Japan’s ‘Ama’, Diving Into Erotic Fantasy and Reality
For centuries, these female divers have enthralled artists, who have long associated them with an erotic dimension.
'Court ladies watching ama divers at work' (1880) - Chikanobu Toyohara
During the Edo period, certain artists who formed part of the ukiyo-e movement focused their attention on female freedivers, known as ama (literally ‘sea women’). These pieces, produced by artists including Katsushika Hokusai and Shigenobu Yanagawa, participated in connecting an erotic fantasy world to these women, nicknamed sirens of Japan. Today, the tough nature of these women’s job is leading to a relentless decline in their number.
Legend and eroticism
Shuzo Kogure, a researcher at Tokyo University of Marine Science and Technology (TUMSAT) and specialist in ama, believes that this tradition dates back ‘at least 3000 years’, as he explains in the magazine Geo. Their fantasy image, with regard to the substance and form, represented in Hokusai’s famous engraving The Dream of the Fisherman’s Wife (1814), is also linked to a legend carried into the late 19th century by Kokichi Mikimoto. After having implemented the process of growing pearls in oysters, the latter strove to lead people to believe that these women primarily dedicated themselves to this practice. However, the main role occupied by ama, and one which is passed down from mother to daughter, is to provide for their communities’ basic needs by supplying them with food, particularly sea urchins, crustaceans, abalone, and octopus.

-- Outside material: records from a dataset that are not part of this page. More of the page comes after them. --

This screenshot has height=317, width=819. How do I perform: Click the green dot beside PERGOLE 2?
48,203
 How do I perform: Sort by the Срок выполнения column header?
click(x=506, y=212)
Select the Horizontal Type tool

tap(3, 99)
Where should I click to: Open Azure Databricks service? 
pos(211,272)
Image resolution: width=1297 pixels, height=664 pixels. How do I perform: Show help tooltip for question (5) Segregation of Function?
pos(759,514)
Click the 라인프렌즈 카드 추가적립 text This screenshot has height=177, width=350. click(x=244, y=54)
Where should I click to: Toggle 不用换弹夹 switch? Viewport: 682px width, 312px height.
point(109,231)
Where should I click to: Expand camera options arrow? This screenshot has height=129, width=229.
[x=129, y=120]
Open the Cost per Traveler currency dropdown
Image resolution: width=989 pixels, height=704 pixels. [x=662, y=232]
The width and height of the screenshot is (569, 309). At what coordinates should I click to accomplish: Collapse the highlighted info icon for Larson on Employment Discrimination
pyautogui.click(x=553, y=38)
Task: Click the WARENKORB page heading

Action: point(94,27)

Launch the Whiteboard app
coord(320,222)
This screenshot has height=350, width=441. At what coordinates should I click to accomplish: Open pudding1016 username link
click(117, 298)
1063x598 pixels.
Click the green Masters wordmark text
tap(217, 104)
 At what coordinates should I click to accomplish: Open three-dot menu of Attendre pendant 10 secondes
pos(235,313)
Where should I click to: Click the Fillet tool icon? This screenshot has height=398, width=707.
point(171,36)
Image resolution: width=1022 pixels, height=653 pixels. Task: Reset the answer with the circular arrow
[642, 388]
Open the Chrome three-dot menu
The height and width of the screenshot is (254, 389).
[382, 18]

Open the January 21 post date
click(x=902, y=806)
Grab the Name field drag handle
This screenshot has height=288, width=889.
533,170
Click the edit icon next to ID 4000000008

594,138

Among the most famous representations of these women in the 19th century—presented by Shunga Gallery—is the triptych Court ladies watching ama divers at work (1880) by Chikanobu Toyohara, in which court ladies on a pleasure boat are enjoying themselves watching ama divers off the coast of Sagami province (now Kanagawa). In an already more erotic genre, Four ama girls at work (1827) by Kunisada Utagawa (1786-1865) depicts four ama divers working, including a young girl holding a knife made for opening oysters and another confronting the waves. In Two young ama divers (1830) by Shigenobu Yanagawa, the two divers are explicitly represented giving themselves over to sexual pleasure.
21st-century ama
On the coast of Shima and Toba in Mie prefecture, the number of ama is continuously decreasing. According to data from the Toba Sea-Folk Museum, relayed by the magazine Geo, there are now thought to be fewer than 2000 in Japan, compared to over 12,000 in the 1930s. In 1950, photographer Yoshiyuki Iwase created what is presented as the first series dedicated to ama. More recently, photographer Stéphane Coutteel produced a series in which he presented the history and everyday life of these women, emphasising that ‘beyond their extraordinary performances, it’s an admirable way of life that is particularly respectful of the environment, and one that is threatened with extinction.’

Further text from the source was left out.